At Princeton, Strtak is completing a draft of her first book manuscript, The Driving Divide: The Carriage, Social Inequality, and Urban Transformation in Early Modern Paris. This work investigates how transportation technology influenced power dynamics in one of Europe’s largest cities from 1650 to 1789. Although scholars have extensively analyzed the social, political, and economic factors shaping early modern urban development, they often focus on monumental architecture or zoning policies related to environmental and public health challenges. While these perspectives reveal how significant events, such as military triumphs or epidemics, affected urban form, they frequently overlook the role of everyday practices in fostering gradual yet significant transformations in the city’s spatial and social dynamics. The Driving Divide reevaluates urban development by illustrating how the daily journeys of thousands of carriages co-produced changes in both the landscape of Paris and its social interactions. The book highlights the importance of non-human elements in historical narratives, arguing that mobility in Paris involved a complex interplay rather than being merely about physical movement. Each carriage ride represented a dynamic interaction between technology, space, and individuals, either expanding or constraining access to urban areas. In this way, vehicles reconceptualized urban infrastructure, significantly influencing human welfare while simultaneously creating new social inequalities and reinforcing existing ones.

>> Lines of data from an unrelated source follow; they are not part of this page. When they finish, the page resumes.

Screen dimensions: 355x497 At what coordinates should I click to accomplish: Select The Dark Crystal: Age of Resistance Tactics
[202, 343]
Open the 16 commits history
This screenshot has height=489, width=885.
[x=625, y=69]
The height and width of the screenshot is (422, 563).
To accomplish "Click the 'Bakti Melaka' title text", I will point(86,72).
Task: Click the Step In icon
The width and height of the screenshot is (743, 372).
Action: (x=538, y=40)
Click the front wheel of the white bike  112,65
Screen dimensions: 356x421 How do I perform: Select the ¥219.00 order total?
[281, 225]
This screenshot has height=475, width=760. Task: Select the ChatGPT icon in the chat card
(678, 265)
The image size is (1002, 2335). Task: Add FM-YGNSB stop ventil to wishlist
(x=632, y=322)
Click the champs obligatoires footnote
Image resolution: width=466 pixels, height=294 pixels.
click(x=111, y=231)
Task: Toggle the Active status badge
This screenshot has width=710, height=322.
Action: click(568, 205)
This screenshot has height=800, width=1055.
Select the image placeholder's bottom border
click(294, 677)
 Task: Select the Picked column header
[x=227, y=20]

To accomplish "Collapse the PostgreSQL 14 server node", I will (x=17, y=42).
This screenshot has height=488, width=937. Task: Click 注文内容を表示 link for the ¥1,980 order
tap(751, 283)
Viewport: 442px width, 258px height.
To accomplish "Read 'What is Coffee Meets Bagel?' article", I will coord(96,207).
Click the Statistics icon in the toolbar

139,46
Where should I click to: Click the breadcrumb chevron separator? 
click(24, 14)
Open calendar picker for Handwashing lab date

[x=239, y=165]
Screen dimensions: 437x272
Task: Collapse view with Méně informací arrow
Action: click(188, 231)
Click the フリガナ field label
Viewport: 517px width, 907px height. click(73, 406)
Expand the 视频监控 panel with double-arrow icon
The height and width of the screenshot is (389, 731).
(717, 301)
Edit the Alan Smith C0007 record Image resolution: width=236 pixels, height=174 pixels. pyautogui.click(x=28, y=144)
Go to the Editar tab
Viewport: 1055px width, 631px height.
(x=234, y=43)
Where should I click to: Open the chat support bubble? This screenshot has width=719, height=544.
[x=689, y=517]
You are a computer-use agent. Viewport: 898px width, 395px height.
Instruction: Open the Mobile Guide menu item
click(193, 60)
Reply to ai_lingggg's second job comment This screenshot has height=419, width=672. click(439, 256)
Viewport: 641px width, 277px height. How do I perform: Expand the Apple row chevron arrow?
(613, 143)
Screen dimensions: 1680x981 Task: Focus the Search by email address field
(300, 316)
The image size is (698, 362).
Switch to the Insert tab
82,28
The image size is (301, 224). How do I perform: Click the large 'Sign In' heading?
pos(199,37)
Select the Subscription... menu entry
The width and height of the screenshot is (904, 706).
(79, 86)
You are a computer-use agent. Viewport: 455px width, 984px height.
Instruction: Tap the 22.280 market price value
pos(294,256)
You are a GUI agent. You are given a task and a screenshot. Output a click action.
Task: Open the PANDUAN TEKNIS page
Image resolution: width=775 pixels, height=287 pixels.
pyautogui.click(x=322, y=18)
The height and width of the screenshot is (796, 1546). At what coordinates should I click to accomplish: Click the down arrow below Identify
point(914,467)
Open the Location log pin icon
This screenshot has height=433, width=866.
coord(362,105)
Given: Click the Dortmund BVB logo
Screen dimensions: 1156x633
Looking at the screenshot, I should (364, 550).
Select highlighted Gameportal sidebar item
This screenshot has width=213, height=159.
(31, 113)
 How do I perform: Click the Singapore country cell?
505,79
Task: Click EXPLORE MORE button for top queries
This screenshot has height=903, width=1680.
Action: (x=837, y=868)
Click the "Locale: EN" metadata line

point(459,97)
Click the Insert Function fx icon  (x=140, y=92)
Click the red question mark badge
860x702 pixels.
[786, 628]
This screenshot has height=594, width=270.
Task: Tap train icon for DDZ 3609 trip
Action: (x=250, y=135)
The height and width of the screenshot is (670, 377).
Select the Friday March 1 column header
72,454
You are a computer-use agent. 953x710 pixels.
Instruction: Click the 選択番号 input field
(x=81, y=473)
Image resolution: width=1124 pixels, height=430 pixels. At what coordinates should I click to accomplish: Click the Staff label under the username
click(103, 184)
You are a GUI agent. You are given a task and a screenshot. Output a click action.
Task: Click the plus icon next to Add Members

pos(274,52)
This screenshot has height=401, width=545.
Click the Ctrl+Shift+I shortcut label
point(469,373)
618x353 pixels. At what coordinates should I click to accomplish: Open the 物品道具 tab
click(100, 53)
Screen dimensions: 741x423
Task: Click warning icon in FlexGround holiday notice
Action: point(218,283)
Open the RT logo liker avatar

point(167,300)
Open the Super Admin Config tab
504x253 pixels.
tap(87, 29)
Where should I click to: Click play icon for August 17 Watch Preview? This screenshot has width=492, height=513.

Prior to arriving at Princeton University, Strtak earned her PhD in History at Yale University (2024). She obtained her MPhil in History from Lucy Cavendish College, University of Cambridge (2016) and her BA from Trinity College, University of Toronto (2015). During the 2021-2022 academic year, Strtak was an invited Research Fellow at the Institut d’études politiques de Paris. Her research has been generously supported by the Social Sciences and Humanities Research Council of Canada-Conseil de recherches en sciences humaines du Canada as well as the Fox International Fellowship Program.
In Spring 2025 she will teach a new seminar titled, City and Nature: Urban Nature and Society, 1450-1800.
Strtak's fellowship is supported by the Mellon Foundation, the Princeton University Humanities Council, and the Department of Art & Archeology.